Work instructions>
Go through the data and copy each line where the word "computer" shows up.

*** Supplied material ***

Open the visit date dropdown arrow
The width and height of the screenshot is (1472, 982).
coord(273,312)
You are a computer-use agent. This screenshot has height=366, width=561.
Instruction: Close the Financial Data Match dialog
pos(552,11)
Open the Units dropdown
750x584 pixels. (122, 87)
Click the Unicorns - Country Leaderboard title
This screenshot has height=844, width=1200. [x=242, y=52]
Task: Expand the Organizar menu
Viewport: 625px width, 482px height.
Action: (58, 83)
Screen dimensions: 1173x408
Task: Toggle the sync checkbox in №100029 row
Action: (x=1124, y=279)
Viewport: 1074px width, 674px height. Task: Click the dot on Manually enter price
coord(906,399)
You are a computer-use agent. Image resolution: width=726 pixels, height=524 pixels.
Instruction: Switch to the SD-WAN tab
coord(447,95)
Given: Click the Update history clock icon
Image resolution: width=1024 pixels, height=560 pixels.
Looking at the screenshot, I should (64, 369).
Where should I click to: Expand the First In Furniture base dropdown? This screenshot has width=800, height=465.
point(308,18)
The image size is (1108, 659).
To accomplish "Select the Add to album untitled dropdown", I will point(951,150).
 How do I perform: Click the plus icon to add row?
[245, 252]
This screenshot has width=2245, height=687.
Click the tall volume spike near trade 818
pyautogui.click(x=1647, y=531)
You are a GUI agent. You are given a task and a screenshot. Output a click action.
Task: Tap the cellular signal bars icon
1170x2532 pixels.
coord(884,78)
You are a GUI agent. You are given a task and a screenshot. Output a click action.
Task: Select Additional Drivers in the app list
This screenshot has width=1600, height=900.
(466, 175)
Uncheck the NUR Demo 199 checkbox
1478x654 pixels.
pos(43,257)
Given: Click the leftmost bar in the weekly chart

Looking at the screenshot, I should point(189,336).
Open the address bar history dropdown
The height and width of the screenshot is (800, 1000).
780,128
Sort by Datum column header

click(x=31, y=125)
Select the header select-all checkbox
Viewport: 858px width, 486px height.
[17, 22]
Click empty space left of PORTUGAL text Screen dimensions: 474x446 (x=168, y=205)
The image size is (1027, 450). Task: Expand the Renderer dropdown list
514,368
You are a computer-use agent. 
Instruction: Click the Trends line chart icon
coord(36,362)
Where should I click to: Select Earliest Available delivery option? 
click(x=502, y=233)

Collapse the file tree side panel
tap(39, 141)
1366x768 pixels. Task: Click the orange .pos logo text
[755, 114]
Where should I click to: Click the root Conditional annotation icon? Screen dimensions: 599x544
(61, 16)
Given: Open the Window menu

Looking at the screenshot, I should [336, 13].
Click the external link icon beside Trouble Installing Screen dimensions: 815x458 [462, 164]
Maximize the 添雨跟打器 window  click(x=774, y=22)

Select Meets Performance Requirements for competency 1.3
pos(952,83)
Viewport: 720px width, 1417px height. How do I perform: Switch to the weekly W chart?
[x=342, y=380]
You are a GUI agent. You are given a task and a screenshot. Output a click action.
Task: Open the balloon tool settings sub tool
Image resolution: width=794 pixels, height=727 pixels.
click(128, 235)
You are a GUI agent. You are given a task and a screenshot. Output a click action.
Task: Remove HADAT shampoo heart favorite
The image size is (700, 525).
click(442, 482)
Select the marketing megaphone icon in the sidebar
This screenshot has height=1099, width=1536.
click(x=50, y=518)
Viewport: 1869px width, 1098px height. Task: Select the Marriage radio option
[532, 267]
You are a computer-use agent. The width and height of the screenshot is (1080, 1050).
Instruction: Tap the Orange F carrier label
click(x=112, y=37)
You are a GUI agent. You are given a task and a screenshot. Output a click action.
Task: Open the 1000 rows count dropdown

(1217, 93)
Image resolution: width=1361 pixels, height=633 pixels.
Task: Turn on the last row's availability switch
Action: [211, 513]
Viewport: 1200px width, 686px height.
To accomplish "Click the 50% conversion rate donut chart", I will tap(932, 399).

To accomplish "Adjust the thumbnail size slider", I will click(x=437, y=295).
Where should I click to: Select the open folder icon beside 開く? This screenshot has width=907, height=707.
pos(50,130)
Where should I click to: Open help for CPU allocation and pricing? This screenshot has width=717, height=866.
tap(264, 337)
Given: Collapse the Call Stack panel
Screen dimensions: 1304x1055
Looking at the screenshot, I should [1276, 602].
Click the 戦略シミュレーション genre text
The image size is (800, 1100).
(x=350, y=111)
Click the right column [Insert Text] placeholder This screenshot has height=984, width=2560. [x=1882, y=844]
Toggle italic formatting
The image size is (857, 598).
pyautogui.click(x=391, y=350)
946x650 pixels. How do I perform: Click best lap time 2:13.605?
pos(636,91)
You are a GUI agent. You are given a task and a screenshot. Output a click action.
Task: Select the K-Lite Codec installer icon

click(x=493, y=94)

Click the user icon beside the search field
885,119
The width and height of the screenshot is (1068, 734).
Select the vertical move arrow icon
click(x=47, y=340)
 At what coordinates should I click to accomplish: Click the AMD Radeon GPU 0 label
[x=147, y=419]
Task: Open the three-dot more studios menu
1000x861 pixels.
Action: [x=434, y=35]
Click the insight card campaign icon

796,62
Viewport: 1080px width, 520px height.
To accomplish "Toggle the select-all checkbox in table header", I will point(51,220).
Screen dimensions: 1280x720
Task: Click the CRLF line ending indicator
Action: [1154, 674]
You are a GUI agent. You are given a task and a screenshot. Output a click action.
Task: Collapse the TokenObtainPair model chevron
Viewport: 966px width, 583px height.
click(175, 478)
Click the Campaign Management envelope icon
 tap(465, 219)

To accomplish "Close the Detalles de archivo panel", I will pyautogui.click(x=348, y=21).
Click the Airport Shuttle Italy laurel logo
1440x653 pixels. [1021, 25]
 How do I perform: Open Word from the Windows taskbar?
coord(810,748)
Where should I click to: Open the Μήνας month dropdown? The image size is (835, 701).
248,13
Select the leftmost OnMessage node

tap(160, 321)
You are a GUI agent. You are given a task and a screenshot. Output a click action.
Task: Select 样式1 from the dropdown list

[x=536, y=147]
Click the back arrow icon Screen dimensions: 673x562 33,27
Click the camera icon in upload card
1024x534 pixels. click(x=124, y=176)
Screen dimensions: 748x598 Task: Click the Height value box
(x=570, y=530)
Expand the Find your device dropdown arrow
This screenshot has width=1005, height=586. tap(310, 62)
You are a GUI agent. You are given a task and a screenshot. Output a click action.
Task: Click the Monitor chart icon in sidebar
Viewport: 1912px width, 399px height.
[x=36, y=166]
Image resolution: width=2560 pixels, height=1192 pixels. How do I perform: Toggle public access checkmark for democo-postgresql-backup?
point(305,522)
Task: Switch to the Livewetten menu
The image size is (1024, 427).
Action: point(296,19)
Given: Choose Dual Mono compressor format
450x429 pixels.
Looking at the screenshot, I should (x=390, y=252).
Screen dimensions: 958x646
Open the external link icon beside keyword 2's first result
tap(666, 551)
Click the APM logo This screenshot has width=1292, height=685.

*** End of Supplied material ***

Written response>
You are a computer-use agent. This screenshot has height=366, width=561.
You are a computer-use agent. Image resolution: width=726 pixels, height=524 pixels.
You are a computer-use agent. 
You are a computer-use agent. The width and height of the screenshot is (1080, 1050).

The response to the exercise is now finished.